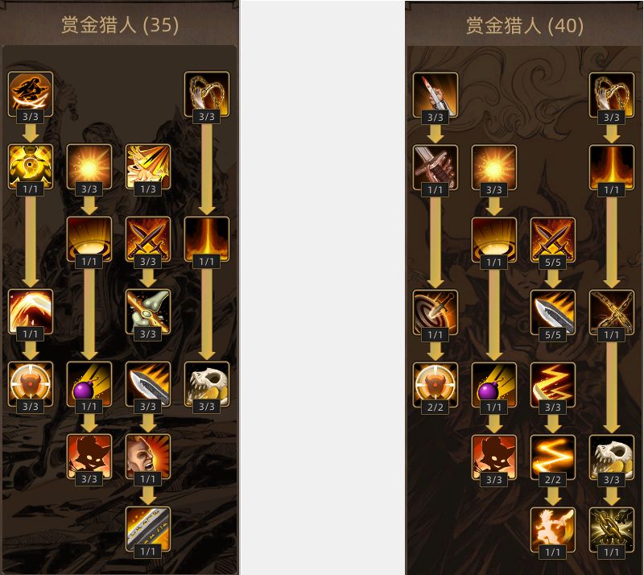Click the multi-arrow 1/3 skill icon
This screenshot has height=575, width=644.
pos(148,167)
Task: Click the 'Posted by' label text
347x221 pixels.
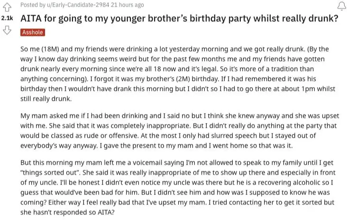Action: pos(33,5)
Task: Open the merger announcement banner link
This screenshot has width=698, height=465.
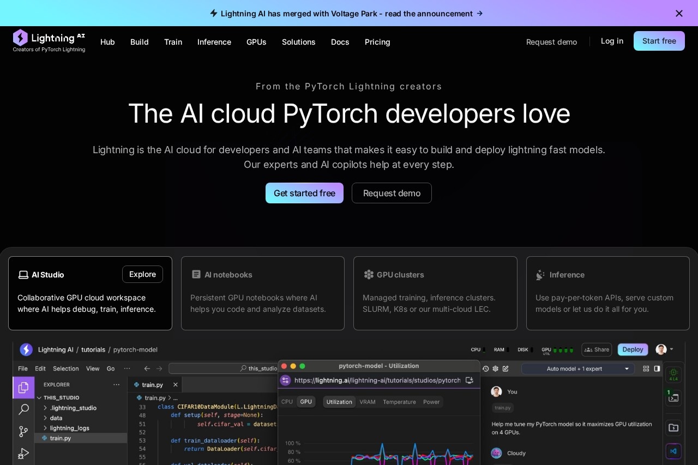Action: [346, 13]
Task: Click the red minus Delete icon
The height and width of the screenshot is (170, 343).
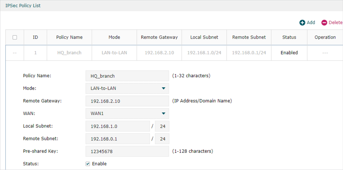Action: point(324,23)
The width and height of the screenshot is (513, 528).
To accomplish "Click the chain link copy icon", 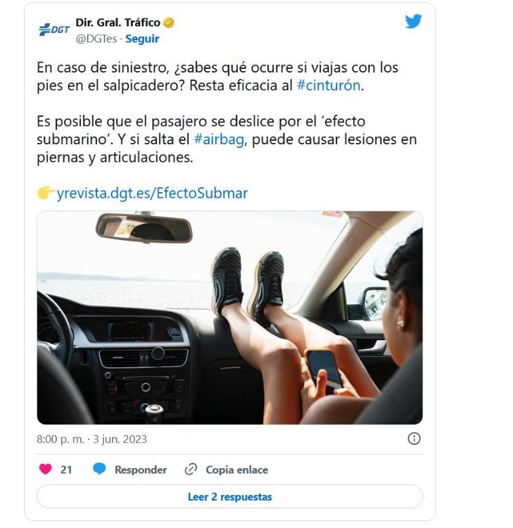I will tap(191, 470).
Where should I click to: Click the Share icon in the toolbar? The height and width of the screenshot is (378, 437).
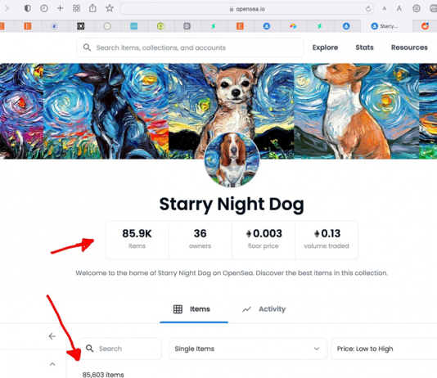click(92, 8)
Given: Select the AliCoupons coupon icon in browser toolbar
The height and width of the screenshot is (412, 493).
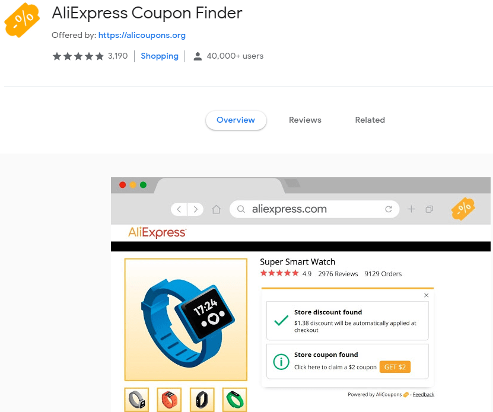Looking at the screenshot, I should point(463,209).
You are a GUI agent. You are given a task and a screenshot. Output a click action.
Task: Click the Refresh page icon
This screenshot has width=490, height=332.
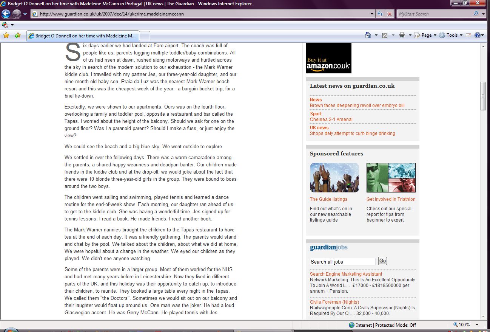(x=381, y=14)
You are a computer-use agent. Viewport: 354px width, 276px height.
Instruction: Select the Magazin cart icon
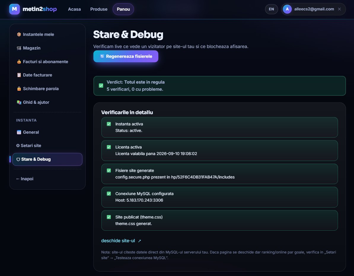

WHAT THE TASK REQUIRES -
What is needed is an exact restatement of every line from the one containing "Task: Click the Refresh page icon" through the last line of the records, pictures left out.

COMPLETED EXERCISE -
Task: Click the Refresh page icon
This screenshot has width=490, height=332.
(x=381, y=14)
You are a computer-use agent. Viewport: 354px width, 276px height.
Instruction: Select the Magazin cart icon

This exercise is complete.